◆ Set task ◆
Transcribe the stretch of material from the line containing "Task: Select the Resources" through the line containing "click(116, 112)", and include nothing beyond those lines.
══════
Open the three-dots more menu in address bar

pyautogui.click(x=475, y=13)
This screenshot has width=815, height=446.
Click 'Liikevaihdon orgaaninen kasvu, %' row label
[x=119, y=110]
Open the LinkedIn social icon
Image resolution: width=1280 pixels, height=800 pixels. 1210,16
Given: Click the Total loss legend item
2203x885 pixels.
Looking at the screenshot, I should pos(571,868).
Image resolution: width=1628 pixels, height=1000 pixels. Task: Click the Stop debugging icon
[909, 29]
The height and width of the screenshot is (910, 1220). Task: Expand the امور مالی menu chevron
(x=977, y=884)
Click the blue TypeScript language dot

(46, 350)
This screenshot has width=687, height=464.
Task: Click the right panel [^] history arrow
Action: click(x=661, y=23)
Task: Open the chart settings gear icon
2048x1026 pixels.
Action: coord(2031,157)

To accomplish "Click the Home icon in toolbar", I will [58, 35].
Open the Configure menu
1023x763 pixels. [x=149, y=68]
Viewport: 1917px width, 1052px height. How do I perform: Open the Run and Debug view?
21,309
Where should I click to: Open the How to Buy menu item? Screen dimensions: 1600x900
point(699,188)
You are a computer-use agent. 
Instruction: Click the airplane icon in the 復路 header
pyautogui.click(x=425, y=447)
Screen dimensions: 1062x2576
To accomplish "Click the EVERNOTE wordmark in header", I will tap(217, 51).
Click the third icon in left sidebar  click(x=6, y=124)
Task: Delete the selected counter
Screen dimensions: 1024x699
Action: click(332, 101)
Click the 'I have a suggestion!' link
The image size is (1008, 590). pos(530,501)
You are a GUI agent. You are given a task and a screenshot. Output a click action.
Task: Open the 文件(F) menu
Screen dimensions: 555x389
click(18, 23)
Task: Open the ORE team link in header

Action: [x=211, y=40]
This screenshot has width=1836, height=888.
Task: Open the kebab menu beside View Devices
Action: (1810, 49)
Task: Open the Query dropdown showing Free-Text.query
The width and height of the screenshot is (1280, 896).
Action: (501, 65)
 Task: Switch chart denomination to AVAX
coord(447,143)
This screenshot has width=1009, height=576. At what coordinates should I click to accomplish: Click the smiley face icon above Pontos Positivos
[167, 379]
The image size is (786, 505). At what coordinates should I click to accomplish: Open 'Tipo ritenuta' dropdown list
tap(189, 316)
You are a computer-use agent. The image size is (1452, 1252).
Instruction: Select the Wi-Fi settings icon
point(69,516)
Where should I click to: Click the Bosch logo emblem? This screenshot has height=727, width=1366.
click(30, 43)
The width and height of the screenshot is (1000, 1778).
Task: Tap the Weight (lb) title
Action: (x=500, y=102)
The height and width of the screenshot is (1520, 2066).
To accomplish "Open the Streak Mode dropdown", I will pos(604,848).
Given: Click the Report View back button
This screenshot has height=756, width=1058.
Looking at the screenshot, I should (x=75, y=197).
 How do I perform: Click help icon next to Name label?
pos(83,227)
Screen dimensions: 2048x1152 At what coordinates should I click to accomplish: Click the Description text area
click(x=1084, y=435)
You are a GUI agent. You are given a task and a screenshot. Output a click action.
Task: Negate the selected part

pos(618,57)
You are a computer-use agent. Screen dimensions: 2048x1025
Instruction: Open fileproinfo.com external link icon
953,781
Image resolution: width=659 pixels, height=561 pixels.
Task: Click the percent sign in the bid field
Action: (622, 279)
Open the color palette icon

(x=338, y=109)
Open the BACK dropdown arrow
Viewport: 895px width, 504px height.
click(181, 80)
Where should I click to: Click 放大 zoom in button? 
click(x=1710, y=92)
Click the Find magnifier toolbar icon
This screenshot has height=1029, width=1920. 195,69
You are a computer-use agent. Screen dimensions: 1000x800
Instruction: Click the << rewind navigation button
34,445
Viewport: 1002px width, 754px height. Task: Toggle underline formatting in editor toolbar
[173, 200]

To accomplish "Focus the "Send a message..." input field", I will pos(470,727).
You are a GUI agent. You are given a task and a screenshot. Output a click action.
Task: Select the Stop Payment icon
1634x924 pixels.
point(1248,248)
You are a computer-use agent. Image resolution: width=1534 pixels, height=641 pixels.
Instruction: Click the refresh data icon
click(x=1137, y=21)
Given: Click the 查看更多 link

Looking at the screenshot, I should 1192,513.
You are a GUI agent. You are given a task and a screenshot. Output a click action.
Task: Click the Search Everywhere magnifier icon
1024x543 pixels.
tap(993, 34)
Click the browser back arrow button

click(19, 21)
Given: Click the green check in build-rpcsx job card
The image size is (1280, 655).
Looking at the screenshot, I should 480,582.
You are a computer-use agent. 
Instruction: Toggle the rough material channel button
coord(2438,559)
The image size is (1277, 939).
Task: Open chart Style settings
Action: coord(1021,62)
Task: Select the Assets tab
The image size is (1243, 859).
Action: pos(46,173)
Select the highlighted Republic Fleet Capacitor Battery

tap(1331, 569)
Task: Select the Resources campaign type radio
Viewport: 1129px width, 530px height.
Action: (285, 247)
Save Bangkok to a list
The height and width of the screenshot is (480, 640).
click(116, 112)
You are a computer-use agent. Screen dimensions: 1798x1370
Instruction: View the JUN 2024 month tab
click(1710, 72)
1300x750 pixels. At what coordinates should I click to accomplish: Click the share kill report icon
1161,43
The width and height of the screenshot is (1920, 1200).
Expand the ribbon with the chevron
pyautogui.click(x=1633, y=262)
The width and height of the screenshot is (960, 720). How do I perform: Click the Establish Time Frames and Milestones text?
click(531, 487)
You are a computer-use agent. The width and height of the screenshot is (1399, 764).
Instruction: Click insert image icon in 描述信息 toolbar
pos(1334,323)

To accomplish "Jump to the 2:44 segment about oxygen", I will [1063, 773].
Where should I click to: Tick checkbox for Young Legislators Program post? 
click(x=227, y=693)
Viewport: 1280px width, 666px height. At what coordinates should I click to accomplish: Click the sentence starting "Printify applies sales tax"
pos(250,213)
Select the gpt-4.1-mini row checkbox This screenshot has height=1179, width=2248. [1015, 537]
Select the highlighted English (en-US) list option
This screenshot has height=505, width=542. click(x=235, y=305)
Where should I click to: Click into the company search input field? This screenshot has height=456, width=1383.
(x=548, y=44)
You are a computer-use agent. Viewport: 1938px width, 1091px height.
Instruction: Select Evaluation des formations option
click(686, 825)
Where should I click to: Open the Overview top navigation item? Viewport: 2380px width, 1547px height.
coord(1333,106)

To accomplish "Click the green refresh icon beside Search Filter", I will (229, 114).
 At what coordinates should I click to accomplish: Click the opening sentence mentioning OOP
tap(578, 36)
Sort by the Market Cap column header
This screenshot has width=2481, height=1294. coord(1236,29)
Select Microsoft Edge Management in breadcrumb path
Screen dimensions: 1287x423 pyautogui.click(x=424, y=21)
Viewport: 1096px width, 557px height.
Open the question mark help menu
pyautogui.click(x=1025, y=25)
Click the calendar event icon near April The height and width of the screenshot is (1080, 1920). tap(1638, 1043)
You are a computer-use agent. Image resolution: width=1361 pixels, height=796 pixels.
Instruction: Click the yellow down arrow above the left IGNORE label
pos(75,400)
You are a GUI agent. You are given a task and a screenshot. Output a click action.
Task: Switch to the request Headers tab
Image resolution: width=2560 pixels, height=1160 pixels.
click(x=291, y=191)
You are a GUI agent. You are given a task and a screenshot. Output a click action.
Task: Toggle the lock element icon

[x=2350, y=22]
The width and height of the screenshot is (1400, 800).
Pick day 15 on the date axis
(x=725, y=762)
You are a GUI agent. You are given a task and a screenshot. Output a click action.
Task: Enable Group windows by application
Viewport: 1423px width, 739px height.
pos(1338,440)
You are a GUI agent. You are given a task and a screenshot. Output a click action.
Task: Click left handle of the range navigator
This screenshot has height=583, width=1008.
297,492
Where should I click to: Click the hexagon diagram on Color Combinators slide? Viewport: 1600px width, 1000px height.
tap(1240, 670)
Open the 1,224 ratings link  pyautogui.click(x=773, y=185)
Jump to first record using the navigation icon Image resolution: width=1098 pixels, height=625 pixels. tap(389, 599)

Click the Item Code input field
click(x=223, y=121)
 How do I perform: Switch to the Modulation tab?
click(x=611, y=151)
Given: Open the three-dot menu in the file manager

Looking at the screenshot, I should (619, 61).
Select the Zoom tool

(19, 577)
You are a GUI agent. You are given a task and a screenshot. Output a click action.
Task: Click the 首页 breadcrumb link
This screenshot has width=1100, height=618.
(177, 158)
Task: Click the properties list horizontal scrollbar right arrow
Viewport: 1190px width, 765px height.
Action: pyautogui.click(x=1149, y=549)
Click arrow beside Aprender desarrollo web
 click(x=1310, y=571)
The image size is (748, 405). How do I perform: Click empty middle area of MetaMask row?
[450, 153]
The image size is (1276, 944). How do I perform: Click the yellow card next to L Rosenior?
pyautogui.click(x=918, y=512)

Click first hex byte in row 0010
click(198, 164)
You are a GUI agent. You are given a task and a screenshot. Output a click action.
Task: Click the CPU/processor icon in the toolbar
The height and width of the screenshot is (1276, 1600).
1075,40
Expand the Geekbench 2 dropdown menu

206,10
══════
◆ Output for this task ◆
Task: Select the Resources campaign type radio
Viewport: 1129px width, 530px height.
Action: (285, 247)
Save Bangkok to a list
The height and width of the screenshot is (480, 640).
click(116, 112)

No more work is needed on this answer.